[Stored records]
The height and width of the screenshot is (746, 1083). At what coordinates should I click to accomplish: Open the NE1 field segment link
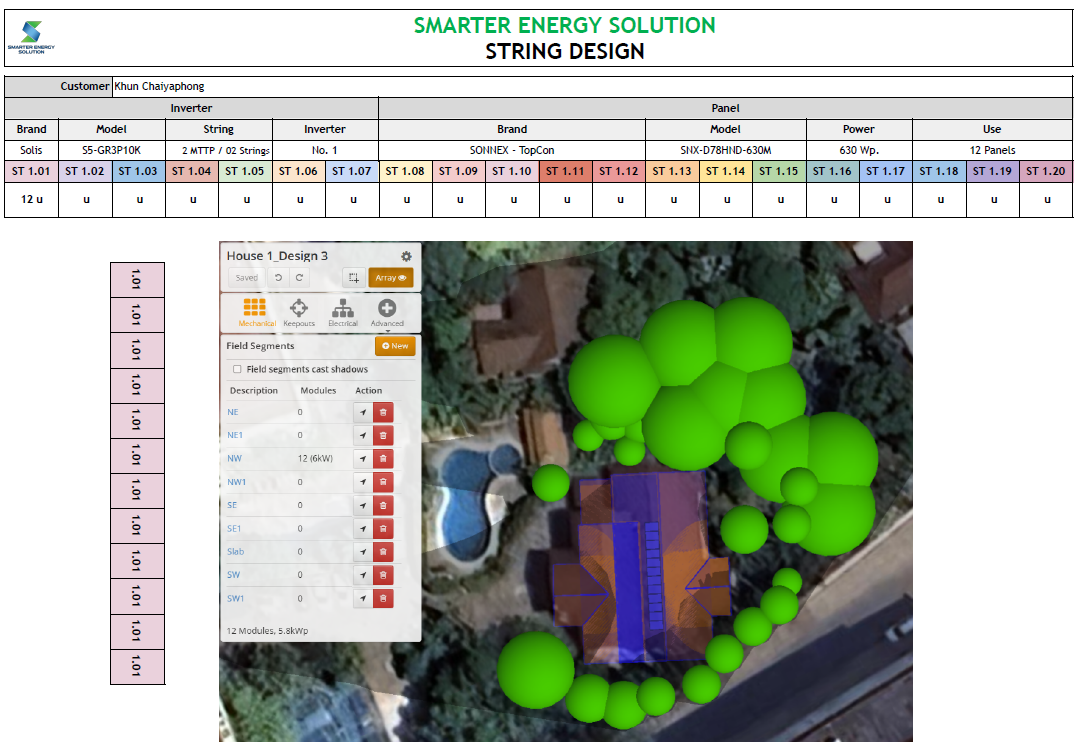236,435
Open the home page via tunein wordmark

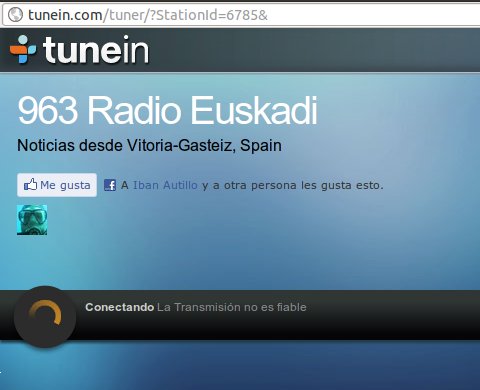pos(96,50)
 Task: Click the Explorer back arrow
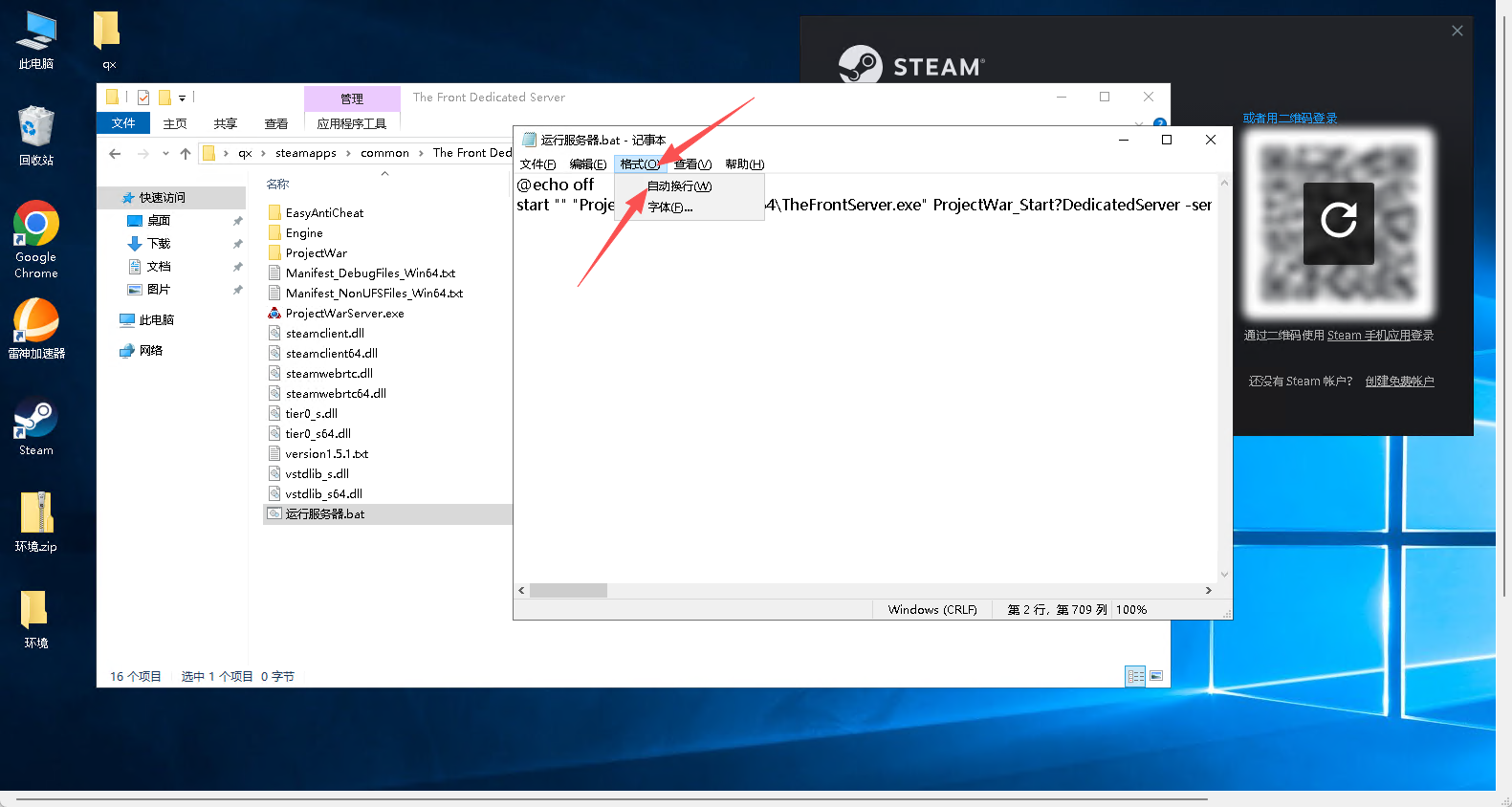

• Exercise brief: Write every entry out again exactly, images omitted.

• Response to this exercise:
The height and width of the screenshot is (746, 1083). At what coordinates should I click to accomplish: Open the NE1 field segment link
236,435
Open the home page via tunein wordmark

pos(96,50)
 Task: Click the Explorer back arrow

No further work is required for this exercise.